St. Moses the Black, who repented of a life of crime and moved into the wilderness to meet God.


Several of the saints that surrounded us on Sunday were depicted in icons, but there is a saying amongst our Orthodox siblings that one’s life is meant to be a living icon. Wherever you go, folks are meant to see Jesus, to know his love, his forgiveness, his hope in something much greater than the powers and principalities of this world. The waters of baptism, with which we were splashed once again, unite us to Jesus, to one another, and to the saints in heaven and on earth. The bread and wine are food and drink for our journey into a world that is often scary, but because we eat the Body of Christ, we can go and BE the Body of Christ. The saints were and are the people who give us the courage to face the challenges of our own times, just as they did, and thanks to the legacy they have left us, we know, beyond a shadow of a doubt, that love always wins, and that nothing, not even death itself, can ever separate us from the love of God that we have in Christ Jesus our Lord. 

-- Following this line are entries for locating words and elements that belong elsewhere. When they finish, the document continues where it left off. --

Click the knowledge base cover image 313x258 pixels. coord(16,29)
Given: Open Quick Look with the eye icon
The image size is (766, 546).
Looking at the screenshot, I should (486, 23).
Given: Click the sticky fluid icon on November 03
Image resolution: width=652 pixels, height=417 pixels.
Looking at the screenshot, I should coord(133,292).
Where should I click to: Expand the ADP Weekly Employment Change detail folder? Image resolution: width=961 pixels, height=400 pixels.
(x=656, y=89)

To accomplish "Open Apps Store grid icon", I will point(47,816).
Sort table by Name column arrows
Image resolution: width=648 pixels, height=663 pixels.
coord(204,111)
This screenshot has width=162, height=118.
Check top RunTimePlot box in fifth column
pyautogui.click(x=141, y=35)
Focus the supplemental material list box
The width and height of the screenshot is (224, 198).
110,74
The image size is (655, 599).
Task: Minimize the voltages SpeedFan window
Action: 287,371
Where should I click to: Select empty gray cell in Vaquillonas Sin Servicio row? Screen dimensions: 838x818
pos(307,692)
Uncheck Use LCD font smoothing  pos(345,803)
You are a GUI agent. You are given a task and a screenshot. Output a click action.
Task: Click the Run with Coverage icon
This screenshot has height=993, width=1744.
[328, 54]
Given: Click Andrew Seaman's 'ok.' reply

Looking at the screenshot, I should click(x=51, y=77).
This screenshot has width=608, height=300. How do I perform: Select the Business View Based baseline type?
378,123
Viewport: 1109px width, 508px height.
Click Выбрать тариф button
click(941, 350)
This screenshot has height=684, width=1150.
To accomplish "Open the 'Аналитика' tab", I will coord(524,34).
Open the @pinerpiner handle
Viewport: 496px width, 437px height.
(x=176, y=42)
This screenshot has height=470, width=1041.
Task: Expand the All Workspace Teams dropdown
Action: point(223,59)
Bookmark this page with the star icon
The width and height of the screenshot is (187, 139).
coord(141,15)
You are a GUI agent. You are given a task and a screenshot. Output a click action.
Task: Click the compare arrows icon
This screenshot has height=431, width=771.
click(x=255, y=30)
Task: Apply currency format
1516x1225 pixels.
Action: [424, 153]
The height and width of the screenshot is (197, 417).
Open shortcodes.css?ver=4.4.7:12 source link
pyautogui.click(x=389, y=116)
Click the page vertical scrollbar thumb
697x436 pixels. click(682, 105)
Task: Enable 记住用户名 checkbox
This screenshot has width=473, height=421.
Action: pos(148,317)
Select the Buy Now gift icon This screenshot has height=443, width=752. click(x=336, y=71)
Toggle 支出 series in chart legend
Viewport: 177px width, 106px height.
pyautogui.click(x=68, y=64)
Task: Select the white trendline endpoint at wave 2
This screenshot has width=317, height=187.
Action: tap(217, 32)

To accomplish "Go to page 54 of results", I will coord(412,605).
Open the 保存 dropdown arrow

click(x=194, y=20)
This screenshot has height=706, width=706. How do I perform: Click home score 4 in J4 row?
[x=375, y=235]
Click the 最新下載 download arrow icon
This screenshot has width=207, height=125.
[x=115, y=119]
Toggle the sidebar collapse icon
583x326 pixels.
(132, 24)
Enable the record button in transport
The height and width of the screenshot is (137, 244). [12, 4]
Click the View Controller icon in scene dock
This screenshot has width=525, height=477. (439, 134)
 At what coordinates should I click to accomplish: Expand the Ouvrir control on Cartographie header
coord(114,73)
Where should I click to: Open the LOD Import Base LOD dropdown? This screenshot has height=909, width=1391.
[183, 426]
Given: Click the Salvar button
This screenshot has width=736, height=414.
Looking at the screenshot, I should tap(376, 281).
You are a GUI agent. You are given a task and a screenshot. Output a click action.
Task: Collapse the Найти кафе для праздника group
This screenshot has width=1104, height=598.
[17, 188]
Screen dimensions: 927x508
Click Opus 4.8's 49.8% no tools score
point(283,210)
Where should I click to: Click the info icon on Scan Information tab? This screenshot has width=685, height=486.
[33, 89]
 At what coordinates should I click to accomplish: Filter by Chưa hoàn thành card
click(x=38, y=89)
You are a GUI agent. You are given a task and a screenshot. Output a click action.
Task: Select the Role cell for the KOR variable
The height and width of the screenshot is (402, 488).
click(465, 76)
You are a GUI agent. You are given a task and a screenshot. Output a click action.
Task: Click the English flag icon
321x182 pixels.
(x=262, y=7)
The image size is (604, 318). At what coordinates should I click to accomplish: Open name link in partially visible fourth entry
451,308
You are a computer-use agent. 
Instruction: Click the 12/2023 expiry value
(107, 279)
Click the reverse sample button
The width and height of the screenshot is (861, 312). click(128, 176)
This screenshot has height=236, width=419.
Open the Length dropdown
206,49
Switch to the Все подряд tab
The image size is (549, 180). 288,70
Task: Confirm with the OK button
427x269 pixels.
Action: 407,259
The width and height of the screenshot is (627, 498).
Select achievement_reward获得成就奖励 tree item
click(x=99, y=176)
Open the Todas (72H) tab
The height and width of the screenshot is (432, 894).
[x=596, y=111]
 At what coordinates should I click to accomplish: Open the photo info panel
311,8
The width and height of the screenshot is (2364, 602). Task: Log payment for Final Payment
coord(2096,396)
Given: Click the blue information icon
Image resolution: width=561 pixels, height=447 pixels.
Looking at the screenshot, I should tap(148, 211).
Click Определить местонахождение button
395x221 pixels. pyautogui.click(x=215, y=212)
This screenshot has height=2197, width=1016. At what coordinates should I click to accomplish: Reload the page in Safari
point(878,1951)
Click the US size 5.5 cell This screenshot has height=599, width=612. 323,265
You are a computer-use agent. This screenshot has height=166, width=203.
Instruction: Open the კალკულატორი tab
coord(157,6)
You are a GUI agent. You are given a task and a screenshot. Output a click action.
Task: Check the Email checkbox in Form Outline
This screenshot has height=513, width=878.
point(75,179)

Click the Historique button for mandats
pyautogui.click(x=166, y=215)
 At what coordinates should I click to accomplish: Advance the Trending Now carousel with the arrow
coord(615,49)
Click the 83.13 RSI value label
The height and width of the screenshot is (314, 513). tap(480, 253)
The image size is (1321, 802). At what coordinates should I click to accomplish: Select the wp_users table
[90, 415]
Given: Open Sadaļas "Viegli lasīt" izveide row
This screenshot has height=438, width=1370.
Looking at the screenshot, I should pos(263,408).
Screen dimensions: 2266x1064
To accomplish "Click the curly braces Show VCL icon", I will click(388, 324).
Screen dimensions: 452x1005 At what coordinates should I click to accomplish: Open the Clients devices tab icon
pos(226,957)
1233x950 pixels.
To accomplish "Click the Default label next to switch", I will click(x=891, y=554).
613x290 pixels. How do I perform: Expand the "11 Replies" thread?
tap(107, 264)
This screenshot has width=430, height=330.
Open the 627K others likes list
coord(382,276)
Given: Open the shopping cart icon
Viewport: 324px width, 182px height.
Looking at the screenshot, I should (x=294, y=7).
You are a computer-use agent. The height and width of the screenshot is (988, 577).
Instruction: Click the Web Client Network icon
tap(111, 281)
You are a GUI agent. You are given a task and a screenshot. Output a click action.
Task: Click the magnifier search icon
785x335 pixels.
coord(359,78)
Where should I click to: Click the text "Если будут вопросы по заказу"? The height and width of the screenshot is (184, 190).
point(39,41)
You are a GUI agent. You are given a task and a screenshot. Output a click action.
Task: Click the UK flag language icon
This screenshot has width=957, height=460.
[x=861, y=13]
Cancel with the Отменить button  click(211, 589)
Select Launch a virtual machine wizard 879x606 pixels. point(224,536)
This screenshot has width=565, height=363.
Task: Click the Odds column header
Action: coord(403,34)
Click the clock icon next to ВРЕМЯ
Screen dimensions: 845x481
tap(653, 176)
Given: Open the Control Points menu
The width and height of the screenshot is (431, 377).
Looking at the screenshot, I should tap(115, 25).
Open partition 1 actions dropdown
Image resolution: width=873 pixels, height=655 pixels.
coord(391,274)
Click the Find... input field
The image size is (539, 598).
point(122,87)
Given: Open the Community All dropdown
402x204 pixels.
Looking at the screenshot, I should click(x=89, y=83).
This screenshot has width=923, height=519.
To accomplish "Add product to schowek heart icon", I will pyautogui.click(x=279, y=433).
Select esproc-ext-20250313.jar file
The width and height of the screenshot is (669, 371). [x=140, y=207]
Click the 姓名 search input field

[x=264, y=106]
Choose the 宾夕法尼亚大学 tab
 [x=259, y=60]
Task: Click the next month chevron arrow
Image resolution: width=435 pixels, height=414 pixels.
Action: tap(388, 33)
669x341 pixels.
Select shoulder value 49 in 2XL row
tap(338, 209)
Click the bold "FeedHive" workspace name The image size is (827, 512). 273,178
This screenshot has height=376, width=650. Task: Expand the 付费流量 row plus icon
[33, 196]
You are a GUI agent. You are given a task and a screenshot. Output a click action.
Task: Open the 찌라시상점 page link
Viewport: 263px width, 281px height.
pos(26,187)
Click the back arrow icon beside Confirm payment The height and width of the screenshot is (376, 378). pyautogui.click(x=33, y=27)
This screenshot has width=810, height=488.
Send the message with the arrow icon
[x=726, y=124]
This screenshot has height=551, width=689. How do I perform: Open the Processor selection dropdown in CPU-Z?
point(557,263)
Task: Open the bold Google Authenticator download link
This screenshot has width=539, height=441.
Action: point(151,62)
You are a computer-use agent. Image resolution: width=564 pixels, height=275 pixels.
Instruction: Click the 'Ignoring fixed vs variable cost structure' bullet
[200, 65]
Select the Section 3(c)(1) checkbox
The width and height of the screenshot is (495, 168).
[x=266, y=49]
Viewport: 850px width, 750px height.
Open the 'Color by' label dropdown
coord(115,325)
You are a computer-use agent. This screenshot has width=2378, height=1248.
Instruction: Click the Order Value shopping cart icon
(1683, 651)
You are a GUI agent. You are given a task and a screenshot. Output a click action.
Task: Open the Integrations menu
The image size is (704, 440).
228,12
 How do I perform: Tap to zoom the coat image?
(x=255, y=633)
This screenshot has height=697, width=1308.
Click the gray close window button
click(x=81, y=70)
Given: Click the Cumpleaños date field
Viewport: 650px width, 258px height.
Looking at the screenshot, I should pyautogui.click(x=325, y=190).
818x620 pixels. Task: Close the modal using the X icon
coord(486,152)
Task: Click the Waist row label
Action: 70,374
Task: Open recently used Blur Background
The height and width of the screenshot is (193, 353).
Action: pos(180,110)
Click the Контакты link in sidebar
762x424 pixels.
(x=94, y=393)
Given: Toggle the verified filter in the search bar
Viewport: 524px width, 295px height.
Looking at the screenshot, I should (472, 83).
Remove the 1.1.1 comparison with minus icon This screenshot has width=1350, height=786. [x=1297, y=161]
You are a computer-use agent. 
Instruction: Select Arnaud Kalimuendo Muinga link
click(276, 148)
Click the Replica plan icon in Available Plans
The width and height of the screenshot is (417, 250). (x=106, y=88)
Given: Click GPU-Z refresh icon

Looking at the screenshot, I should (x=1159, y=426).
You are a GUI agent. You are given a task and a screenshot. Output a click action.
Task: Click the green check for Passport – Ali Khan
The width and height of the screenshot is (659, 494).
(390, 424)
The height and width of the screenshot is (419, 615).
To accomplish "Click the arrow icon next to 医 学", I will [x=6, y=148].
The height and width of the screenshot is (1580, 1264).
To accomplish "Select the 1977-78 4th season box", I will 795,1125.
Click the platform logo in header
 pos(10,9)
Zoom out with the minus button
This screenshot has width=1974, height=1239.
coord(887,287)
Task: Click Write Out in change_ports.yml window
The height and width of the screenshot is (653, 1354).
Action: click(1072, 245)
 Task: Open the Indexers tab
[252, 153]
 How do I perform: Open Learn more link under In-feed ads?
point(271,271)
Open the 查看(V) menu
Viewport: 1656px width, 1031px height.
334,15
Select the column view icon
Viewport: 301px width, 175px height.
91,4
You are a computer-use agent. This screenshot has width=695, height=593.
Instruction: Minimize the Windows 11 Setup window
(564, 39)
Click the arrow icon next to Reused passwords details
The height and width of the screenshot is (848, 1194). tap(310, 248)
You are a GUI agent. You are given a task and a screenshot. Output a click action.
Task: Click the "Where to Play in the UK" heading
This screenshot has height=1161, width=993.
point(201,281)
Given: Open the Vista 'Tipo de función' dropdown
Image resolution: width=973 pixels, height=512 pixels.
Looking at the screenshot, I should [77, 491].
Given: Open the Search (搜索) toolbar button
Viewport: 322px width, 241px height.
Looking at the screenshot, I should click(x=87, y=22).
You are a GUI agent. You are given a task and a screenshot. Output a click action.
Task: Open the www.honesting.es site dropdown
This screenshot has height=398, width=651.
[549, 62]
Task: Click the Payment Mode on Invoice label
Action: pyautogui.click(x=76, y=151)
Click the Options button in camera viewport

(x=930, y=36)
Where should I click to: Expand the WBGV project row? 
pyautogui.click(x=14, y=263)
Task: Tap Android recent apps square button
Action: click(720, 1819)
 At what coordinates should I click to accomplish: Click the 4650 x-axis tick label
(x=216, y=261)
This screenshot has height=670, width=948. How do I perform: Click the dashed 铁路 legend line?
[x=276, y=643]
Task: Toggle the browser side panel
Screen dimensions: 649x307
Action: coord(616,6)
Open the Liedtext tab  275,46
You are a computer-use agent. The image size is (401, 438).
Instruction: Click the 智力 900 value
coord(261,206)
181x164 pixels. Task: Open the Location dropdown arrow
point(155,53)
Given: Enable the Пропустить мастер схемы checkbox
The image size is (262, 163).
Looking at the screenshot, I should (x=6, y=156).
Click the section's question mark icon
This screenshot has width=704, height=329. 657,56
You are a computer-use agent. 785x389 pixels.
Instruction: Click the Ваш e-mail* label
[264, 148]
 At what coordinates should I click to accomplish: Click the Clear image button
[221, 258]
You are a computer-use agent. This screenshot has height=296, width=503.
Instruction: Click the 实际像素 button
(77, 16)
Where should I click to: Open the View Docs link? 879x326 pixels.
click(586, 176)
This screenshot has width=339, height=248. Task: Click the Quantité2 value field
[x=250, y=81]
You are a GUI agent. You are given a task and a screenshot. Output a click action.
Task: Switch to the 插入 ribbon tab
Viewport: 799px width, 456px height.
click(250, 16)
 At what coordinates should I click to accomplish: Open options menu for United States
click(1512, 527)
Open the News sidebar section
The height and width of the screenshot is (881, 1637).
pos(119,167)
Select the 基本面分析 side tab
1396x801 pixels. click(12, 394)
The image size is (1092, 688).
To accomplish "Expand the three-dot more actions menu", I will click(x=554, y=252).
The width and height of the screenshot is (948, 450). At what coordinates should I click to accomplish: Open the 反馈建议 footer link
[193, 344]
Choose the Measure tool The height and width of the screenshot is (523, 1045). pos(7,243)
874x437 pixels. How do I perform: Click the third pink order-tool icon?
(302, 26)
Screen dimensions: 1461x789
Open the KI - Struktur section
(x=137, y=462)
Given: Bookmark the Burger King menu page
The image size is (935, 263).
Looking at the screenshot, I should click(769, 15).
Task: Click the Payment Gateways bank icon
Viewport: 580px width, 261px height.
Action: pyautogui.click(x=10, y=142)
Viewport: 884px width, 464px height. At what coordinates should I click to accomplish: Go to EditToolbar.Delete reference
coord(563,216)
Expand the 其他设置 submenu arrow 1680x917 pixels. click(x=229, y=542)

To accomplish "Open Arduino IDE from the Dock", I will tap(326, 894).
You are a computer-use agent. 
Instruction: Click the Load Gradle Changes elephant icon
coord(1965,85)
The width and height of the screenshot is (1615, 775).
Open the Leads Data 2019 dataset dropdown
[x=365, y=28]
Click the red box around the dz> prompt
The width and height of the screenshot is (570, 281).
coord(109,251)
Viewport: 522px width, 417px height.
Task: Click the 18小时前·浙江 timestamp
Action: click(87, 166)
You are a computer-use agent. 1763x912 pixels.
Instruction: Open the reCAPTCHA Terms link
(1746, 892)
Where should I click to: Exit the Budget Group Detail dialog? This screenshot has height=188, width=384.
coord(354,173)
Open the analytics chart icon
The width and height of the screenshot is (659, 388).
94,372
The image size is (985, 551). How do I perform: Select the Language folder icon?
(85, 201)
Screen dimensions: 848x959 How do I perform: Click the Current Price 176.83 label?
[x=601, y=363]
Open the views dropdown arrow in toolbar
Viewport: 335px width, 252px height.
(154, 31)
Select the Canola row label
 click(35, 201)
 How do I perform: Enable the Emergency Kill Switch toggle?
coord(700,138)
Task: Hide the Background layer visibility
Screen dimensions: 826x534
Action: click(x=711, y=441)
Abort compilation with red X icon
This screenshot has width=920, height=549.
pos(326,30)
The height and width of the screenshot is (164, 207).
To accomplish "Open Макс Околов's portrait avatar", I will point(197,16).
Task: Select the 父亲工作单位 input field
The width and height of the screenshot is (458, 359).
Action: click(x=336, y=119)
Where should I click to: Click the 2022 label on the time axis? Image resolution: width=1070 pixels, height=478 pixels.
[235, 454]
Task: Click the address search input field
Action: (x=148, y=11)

I don’t know much; I’m just a small town bird lawyer (if you know, you know!). But as I say in most of my funeral homilies, I do know that heaven is real, it has to be because I’ve staked my life on that claim. And I know that whatever it looks like, it is not only the place where the saints feast forever in the presence of Jesus, but it’s something that Jesus himself said has come near. Thanks be to God for Sam Dotson and all the saints in this and every generation who inspire us to make Jesus’ words fully known in our day until the day we are united with them again on a far greater shore. May all the saints, who from their labors rest, pray for us.